Input records

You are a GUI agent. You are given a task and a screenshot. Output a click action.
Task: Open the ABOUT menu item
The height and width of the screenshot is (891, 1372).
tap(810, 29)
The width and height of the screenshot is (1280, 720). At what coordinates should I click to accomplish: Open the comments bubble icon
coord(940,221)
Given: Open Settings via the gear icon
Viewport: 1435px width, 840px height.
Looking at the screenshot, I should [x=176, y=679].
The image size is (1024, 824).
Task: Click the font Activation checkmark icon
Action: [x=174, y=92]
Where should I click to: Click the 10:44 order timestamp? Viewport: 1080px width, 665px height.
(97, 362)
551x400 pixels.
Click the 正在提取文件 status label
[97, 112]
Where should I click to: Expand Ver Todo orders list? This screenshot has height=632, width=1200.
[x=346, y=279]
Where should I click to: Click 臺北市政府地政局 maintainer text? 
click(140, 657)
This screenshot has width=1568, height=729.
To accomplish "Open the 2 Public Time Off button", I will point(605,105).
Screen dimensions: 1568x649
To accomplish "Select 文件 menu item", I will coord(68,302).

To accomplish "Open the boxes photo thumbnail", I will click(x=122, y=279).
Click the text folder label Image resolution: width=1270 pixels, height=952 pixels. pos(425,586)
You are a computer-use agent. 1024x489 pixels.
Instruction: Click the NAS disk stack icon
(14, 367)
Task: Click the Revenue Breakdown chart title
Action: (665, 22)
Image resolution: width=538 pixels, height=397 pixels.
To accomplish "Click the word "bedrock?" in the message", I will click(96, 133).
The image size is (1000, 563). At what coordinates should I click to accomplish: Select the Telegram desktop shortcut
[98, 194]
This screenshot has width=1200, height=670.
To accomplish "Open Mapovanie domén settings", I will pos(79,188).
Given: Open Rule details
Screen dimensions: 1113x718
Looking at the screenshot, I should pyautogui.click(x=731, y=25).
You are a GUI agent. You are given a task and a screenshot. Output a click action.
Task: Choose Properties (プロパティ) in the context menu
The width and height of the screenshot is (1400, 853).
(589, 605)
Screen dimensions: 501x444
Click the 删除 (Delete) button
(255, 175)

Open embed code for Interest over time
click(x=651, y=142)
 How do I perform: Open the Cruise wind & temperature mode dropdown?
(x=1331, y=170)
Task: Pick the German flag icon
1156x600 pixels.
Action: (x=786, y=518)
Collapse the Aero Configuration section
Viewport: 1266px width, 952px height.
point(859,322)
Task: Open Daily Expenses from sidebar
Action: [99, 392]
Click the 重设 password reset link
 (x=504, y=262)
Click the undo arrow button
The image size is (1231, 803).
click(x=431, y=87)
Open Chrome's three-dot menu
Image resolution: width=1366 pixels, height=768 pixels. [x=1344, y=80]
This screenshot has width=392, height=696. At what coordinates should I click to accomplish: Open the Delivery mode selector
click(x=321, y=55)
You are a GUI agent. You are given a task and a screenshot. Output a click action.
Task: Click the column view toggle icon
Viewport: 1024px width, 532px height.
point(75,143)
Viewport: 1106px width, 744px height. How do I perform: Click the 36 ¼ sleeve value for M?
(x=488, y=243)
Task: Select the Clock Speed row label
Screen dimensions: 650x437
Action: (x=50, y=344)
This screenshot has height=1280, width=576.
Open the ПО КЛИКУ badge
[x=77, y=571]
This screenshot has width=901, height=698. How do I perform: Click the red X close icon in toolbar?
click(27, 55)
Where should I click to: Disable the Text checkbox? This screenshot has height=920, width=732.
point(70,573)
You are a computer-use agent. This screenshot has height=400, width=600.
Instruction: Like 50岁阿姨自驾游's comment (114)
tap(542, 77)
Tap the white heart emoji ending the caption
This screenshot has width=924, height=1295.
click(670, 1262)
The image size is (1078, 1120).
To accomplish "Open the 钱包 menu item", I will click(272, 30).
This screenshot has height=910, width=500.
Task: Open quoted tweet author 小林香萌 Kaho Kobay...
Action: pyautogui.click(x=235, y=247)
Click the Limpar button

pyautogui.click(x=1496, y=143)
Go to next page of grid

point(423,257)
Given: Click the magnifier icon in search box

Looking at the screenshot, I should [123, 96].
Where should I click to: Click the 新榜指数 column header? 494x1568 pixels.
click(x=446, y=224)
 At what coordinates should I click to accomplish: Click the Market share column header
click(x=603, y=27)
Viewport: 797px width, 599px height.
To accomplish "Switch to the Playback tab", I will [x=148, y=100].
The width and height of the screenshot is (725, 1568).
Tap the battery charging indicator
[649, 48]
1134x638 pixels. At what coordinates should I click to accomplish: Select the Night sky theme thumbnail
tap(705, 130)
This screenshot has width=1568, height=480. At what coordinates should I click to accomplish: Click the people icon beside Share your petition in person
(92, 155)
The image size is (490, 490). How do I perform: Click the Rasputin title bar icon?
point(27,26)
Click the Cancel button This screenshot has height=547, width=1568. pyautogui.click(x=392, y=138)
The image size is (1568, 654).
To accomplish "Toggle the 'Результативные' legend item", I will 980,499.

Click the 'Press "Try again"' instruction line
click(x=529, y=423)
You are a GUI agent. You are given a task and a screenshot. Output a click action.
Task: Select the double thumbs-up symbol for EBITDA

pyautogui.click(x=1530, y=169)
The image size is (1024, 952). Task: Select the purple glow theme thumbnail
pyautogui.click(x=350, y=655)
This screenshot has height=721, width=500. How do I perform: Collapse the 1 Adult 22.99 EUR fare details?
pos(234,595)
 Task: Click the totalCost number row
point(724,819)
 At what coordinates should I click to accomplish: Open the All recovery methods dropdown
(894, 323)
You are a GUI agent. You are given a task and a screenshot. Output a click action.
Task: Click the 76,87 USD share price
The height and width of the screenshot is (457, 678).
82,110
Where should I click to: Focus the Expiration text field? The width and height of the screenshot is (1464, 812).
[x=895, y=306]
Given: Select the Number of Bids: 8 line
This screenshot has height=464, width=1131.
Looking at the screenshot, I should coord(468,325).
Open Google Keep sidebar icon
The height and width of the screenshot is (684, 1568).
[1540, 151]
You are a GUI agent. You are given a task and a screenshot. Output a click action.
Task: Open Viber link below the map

Do this
Please rewrite all the entries above with every "GUI agent" replaced by "interface agent", keeping everything else the same.

Output of the task
You are a interface agent. You are given a task and a screenshot. Output a click action.
Task: Open the ABOUT menu item
The height and width of the screenshot is (891, 1372).
tap(810, 29)
The width and height of the screenshot is (1280, 720). At what coordinates should I click to accomplish: Open the comments bubble icon
coord(940,221)
Given: Open Settings via the gear icon
Viewport: 1435px width, 840px height.
Looking at the screenshot, I should [x=176, y=679].
The image size is (1024, 824).
Task: Click the font Activation checkmark icon
Action: [x=174, y=92]
Where should I click to: Click the 10:44 order timestamp? Viewport: 1080px width, 665px height.
(97, 362)
551x400 pixels.
Click the 正在提取文件 status label
[97, 112]
Where should I click to: Expand Ver Todo orders list? This screenshot has height=632, width=1200.
[x=346, y=279]
Where should I click to: Click 臺北市政府地政局 maintainer text? 
click(140, 657)
This screenshot has width=1568, height=729.
To accomplish "Open the 2 Public Time Off button", I will point(605,105).
Screen dimensions: 1568x649
To accomplish "Select 文件 menu item", I will coord(68,302).

To accomplish "Open the boxes photo thumbnail", I will click(x=122, y=279).
Click the text folder label Image resolution: width=1270 pixels, height=952 pixels. pos(425,586)
You are a computer-use agent. 1024x489 pixels.
Instruction: Click the NAS disk stack icon
(14, 367)
Task: Click the Revenue Breakdown chart title
Action: (665, 22)
Image resolution: width=538 pixels, height=397 pixels.
To accomplish "Click the word "bedrock?" in the message", I will click(96, 133).
The image size is (1000, 563). At what coordinates should I click to accomplish: Select the Telegram desktop shortcut
[98, 194]
This screenshot has width=1200, height=670.
To accomplish "Open Mapovanie domén settings", I will pos(79,188).
Given: Open Rule details
Screen dimensions: 1113x718
Looking at the screenshot, I should pyautogui.click(x=731, y=25).
You are a interface agent. You are given a task and a screenshot. Output a click action.
Task: Choose Properties (プロパティ) in the context menu
The width and height of the screenshot is (1400, 853).
(589, 605)
Screen dimensions: 501x444
Click the 删除 (Delete) button
(255, 175)

Open embed code for Interest over time
click(x=651, y=142)
 How do I perform: Open the Cruise wind & temperature mode dropdown?
(x=1331, y=170)
Task: Pick the German flag icon
1156x600 pixels.
Action: (x=786, y=518)
Collapse the Aero Configuration section
Viewport: 1266px width, 952px height.
point(859,322)
Task: Open Daily Expenses from sidebar
Action: [99, 392]
Click the 重设 password reset link
 (x=504, y=262)
Click the undo arrow button
The image size is (1231, 803).
click(x=431, y=87)
Open Chrome's three-dot menu
Image resolution: width=1366 pixels, height=768 pixels. [x=1344, y=80]
This screenshot has width=392, height=696. At what coordinates should I click to accomplish: Open the Delivery mode selector
click(x=321, y=55)
You are a interface agent. You are given a task and a screenshot. Output a click action.
Task: Click the column view toggle icon
Viewport: 1024px width, 532px height.
point(75,143)
Viewport: 1106px width, 744px height. How do I perform: Click the 36 ¼ sleeve value for M?
(x=488, y=243)
Task: Select the Clock Speed row label
Screen dimensions: 650x437
Action: (x=50, y=344)
This screenshot has height=1280, width=576.
Open the ПО КЛИКУ badge
[x=77, y=571]
This screenshot has width=901, height=698. How do I perform: Click the red X close icon in toolbar?
click(27, 55)
Where should I click to: Disable the Text checkbox? This screenshot has height=920, width=732.
point(70,573)
You are a computer-use agent. This screenshot has height=400, width=600.
Instruction: Like 50岁阿姨自驾游's comment (114)
tap(542, 77)
Tap the white heart emoji ending the caption
This screenshot has width=924, height=1295.
click(670, 1262)
The image size is (1078, 1120).
To accomplish "Open the 钱包 menu item", I will click(272, 30).
This screenshot has height=910, width=500.
Task: Open quoted tweet author 小林香萌 Kaho Kobay...
Action: pyautogui.click(x=235, y=247)
Click the Limpar button

pyautogui.click(x=1496, y=143)
Go to next page of grid

point(423,257)
Given: Click the magnifier icon in search box

Looking at the screenshot, I should [123, 96].
Where should I click to: Click the 新榜指数 column header? 494x1568 pixels.
click(x=446, y=224)
 At what coordinates should I click to accomplish: Click the Market share column header
click(x=603, y=27)
Viewport: 797px width, 599px height.
To accomplish "Switch to the Playback tab", I will [x=148, y=100].
The width and height of the screenshot is (725, 1568).
Tap the battery charging indicator
[649, 48]
1134x638 pixels. At what coordinates should I click to accomplish: Select the Night sky theme thumbnail
tap(705, 130)
This screenshot has width=1568, height=480. At what coordinates should I click to accomplish: Click the people icon beside Share your petition in person
(92, 155)
The image size is (490, 490). How do I perform: Click the Rasputin title bar icon?
point(27,26)
Click the Cancel button This screenshot has height=547, width=1568. pyautogui.click(x=392, y=138)
The image size is (1568, 654).
To accomplish "Toggle the 'Результативные' legend item", I will 980,499.

Click the 'Press "Try again"' instruction line
click(x=529, y=423)
You are a interface agent. You are given a task and a screenshot. Output a click action.
Task: Select the double thumbs-up symbol for EBITDA

pyautogui.click(x=1530, y=169)
The image size is (1024, 952). Task: Select the purple glow theme thumbnail
pyautogui.click(x=350, y=655)
This screenshot has height=721, width=500. How do I perform: Collapse the 1 Adult 22.99 EUR fare details?
pos(234,595)
 Task: Click the totalCost number row
point(724,819)
 At what coordinates should I click to accomplish: Open the All recovery methods dropdown
(894, 323)
You are a interface agent. You are given a task and a screenshot. Output a click action.
Task: Click the 76,87 USD share price
The height and width of the screenshot is (457, 678).
82,110
Where should I click to: Focus the Expiration text field? The width and height of the screenshot is (1464, 812).
[x=895, y=306]
Given: Select the Number of Bids: 8 line
This screenshot has height=464, width=1131.
Looking at the screenshot, I should coord(468,325).
Open Google Keep sidebar icon
The height and width of the screenshot is (684, 1568).
[1540, 151]
You are a interface agent. You are given a task and a screenshot. Output a click action.
Task: Open Viber link below the map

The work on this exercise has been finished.